# [EXTRACTED DATA]
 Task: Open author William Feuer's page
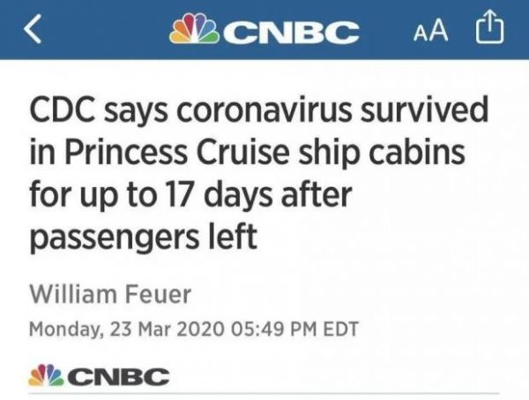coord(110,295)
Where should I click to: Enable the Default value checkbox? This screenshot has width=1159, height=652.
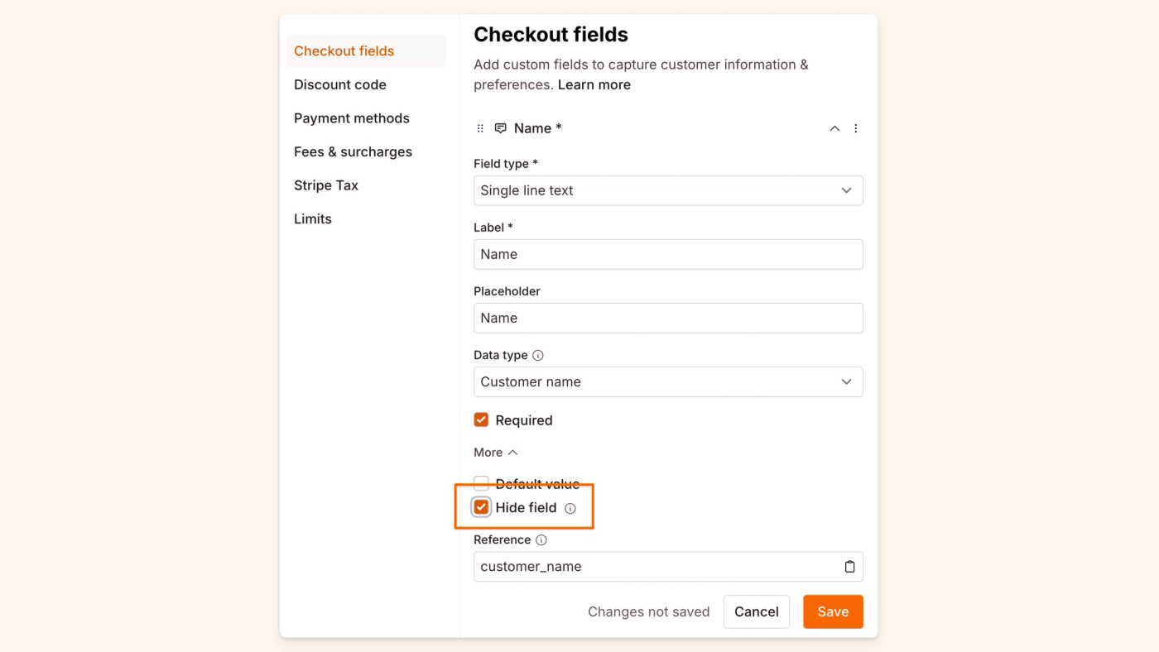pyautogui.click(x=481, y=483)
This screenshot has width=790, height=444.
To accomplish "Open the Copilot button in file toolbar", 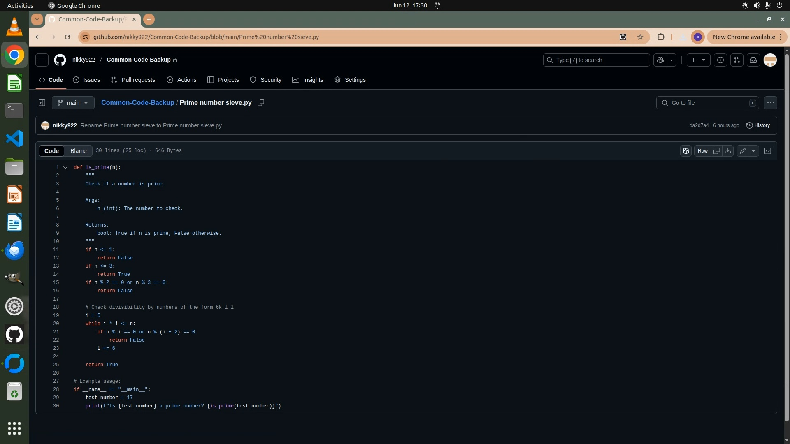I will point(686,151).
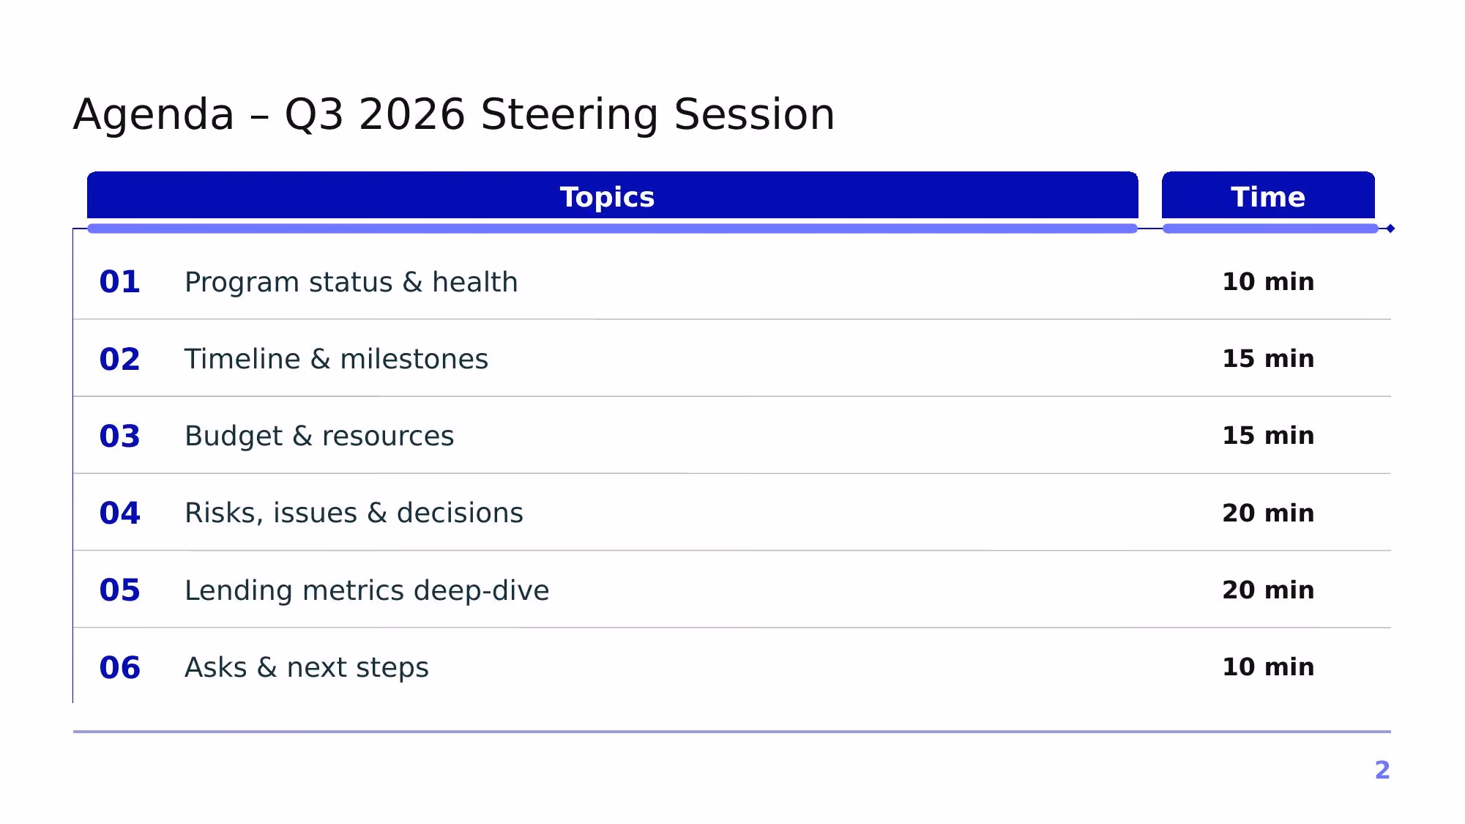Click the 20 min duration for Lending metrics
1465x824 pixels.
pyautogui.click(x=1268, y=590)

# [INSTRUCTIONS TO FOLLOW]
Identify every line in the data that contains the string "height", treating uppercase and lowercase as different, and copy each of those lines in full.

# [FINISHED ANSWER]
Where should I click to: Enable the Default value checkbox? This screenshot has width=1159, height=652.
This screenshot has width=790, height=444.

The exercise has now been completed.